■ Texto extraído
De hecho ahora lo veo todo: Escobar lo que intentaba hacer era un pesebre natural, un absurdo paisaje a escala uno-uno, un bonsái del tamaño original, un restaurante paisa donde en lugar de los letreros que dan la ilusión de las cosas estuvieran las cosas mismas. Las garzas blancas que había traído de no sé qué lugar del África fueron entrenadas por un ejército de trabajadores que las agarraban de las patas y las amarraban de las ramas de los árboles que rodeaban la piscina, hasta que los animales, a fuerza de cansancio y adoctrinamiento, no veían otra opción que ir a posarse en esas ramas a las cinco de la tarde de todos los días de la vida con el fin de que El Patrón, tomando trago con 'El Limón', tuviera un momento lindo. A un canguro le enseñó a jugar fútbol. A un delfín lo embutió en un lago de una de sus haciendas para que el solitario animal llorara en las tardes lentas y penitentes de la selva en un agua enlodada del color del café con leche. Y todos esos actos antinaturales solo para que la gente se asombrara; exhibiciones hechas para que el visitante se fuera a la casa aterrado. Tantos años para entenderlo: las bombas incendiarias del narcotráfico, los cuerpos, las torturas, las fosas, los aviones volando en pedazos en pleno vuelo… ¿Qué otra cosa eran sino una forma absurda de convertirnos a todos en partes del zoológico, de hacer que a todos nos salpicara la semilla?

■ Sección de datos
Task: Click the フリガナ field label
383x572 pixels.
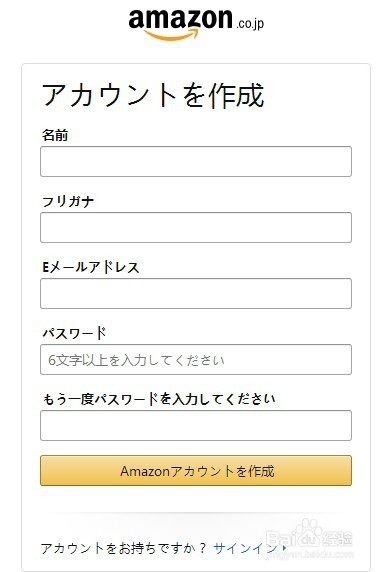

■ Enunciado
Según el texto extraído, ¿a qué hora iban las garzas blancas a posarse en las ramas que rodeaban la piscina? El material procede de otra fuente.

■ Resultado del ejercicio
A las cinco de la tarde.